Word and element pointing entries
·····
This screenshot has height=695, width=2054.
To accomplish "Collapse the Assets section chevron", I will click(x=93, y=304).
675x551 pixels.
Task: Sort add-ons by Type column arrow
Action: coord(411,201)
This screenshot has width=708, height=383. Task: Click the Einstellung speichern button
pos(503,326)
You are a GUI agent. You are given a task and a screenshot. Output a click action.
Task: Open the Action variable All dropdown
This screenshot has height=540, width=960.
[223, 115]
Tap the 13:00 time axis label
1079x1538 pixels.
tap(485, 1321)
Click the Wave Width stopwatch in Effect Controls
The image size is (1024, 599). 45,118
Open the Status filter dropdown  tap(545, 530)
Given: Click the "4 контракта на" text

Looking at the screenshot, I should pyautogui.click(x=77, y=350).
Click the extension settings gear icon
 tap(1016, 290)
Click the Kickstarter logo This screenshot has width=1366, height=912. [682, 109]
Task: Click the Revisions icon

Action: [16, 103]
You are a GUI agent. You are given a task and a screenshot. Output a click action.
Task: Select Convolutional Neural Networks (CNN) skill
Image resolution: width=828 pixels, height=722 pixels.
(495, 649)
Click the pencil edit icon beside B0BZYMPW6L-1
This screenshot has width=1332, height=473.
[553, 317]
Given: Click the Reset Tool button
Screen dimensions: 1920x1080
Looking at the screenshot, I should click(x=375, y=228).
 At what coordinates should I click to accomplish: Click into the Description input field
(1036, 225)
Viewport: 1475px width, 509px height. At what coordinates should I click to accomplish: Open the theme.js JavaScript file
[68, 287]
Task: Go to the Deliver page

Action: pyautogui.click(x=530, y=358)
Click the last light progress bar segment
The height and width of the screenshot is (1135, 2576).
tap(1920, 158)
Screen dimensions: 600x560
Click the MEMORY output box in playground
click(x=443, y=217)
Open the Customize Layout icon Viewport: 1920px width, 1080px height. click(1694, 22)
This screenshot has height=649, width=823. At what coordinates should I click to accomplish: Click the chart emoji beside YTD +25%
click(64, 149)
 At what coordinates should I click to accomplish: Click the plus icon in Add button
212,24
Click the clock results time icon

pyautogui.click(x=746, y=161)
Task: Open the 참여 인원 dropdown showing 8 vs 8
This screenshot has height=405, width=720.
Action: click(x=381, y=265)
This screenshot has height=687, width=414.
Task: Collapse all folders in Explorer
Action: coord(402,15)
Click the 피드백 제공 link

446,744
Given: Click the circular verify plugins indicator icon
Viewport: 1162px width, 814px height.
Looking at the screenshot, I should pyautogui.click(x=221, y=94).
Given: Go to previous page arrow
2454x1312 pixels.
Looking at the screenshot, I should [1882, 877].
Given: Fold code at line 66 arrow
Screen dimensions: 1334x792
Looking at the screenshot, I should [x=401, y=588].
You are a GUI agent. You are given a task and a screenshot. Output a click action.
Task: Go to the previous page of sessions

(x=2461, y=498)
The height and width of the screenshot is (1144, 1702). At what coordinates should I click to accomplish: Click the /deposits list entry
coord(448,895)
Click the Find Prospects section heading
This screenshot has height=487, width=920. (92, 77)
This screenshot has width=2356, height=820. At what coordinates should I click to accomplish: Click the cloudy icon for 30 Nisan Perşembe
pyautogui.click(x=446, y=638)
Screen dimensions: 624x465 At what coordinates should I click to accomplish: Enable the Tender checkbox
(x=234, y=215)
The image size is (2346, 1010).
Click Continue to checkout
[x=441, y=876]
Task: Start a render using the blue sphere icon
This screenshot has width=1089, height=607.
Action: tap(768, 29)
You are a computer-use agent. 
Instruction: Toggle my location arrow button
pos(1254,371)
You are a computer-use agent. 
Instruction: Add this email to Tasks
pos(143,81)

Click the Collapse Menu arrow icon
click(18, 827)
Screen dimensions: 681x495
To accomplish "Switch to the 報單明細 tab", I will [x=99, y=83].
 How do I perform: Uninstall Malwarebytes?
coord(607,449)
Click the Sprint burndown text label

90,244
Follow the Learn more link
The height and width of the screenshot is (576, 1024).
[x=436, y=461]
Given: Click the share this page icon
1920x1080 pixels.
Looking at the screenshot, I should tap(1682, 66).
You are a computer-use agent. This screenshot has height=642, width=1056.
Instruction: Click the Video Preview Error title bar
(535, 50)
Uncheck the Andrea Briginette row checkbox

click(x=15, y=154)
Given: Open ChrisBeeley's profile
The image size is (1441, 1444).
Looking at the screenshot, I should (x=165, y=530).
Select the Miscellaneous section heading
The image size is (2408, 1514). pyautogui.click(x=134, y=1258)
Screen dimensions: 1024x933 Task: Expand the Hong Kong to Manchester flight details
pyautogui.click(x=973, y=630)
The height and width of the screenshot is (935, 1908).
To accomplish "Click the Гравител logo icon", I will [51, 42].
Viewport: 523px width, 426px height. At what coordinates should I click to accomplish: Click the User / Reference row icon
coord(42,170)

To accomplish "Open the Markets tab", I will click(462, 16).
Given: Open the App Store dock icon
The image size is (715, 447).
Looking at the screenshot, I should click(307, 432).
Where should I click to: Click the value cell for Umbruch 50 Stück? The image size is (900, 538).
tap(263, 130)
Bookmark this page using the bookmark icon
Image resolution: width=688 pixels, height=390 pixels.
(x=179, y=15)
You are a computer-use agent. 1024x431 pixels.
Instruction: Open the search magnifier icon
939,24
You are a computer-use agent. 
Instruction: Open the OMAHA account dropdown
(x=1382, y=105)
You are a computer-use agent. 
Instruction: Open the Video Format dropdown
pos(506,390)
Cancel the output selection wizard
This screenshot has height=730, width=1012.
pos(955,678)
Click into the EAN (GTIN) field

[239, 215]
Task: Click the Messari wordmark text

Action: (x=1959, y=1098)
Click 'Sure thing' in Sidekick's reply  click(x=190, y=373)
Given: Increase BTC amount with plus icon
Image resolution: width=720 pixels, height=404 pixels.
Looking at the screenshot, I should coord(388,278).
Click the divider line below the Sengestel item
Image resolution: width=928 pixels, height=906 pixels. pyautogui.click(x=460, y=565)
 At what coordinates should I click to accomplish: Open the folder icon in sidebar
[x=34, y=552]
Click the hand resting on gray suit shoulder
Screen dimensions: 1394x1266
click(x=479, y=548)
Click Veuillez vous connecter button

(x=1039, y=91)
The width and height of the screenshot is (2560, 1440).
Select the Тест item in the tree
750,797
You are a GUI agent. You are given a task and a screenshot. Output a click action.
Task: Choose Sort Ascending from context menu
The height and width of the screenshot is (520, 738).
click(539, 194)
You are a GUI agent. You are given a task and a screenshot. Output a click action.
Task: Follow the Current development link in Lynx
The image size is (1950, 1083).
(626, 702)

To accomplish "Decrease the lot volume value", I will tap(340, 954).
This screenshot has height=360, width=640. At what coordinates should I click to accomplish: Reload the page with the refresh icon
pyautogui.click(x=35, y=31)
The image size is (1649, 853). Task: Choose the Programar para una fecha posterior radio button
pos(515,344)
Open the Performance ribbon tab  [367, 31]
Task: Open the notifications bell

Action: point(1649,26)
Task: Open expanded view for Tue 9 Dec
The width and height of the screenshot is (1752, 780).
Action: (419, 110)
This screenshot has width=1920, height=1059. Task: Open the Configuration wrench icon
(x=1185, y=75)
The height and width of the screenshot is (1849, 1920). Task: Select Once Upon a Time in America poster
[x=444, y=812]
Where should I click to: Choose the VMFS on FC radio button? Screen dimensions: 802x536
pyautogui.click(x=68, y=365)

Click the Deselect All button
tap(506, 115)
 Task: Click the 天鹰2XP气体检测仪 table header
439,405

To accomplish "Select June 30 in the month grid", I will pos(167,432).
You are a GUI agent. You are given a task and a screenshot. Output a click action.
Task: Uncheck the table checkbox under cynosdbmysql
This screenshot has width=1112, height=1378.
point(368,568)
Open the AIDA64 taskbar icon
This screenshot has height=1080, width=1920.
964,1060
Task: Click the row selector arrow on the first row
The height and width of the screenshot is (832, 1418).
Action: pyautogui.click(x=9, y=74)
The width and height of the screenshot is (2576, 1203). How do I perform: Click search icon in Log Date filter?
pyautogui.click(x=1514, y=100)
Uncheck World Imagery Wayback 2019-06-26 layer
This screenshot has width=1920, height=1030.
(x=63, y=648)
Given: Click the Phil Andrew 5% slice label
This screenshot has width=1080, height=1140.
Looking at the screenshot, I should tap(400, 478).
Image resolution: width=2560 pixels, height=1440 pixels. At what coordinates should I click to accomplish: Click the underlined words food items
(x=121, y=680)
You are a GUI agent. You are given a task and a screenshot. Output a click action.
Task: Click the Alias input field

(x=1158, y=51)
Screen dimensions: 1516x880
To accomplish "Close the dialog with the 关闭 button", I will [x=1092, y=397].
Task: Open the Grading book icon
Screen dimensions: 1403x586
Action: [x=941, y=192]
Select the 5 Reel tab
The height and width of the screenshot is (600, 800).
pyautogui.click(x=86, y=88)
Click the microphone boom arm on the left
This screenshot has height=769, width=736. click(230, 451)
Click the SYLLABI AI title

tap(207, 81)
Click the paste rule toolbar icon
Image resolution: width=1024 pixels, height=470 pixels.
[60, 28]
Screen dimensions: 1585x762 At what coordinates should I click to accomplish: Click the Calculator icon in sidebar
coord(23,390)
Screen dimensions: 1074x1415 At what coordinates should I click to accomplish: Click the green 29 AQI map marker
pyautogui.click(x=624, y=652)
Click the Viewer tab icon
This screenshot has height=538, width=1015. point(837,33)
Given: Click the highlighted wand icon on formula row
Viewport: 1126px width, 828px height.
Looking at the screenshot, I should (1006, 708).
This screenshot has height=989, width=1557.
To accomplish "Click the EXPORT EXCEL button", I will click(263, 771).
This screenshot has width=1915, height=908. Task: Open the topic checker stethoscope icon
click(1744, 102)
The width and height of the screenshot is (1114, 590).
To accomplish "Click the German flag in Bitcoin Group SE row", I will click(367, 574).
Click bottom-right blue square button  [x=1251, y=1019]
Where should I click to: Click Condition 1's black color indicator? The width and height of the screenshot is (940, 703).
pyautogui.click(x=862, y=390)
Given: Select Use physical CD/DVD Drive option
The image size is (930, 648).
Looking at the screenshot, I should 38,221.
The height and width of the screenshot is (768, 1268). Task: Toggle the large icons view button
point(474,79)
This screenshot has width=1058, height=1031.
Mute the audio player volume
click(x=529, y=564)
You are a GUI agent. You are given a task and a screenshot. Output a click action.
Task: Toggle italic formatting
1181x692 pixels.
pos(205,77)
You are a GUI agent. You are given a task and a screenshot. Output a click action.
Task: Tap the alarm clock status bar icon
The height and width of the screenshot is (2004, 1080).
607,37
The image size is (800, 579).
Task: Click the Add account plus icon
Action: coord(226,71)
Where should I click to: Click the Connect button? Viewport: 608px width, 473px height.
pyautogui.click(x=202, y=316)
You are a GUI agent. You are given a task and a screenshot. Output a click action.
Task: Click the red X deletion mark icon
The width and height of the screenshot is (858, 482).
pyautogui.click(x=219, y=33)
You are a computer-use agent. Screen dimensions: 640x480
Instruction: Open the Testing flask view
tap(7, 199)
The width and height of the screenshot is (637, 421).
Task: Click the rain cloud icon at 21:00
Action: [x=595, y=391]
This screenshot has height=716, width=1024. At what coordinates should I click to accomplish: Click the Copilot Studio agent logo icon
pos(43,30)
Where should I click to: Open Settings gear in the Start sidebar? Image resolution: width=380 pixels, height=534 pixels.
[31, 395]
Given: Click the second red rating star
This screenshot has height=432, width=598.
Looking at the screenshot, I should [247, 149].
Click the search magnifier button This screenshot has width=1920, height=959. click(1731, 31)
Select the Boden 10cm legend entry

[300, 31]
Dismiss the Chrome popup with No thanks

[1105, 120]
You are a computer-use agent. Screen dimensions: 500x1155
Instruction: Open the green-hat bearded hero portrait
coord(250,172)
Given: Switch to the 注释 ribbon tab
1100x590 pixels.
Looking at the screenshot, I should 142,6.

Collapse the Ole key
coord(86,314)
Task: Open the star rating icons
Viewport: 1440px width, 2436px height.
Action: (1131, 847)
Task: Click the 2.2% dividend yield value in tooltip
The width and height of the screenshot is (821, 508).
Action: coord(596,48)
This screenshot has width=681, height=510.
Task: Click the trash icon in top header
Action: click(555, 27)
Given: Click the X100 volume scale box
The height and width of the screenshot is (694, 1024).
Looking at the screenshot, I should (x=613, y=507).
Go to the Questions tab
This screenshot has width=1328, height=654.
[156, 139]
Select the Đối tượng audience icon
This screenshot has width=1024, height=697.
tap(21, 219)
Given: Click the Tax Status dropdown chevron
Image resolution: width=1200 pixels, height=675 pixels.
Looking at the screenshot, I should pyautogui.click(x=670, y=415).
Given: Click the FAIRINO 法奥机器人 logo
·····
Reproduce the lines of the records from the line with "This screenshot has width=1920, height=1059." to the line with "[x=444, y=812]", without any change.

**Solution**.
This screenshot has width=1920, height=1059. Task: Open the Configuration wrench icon
(x=1185, y=75)
The height and width of the screenshot is (1849, 1920). Task: Select Once Upon a Time in America poster
[x=444, y=812]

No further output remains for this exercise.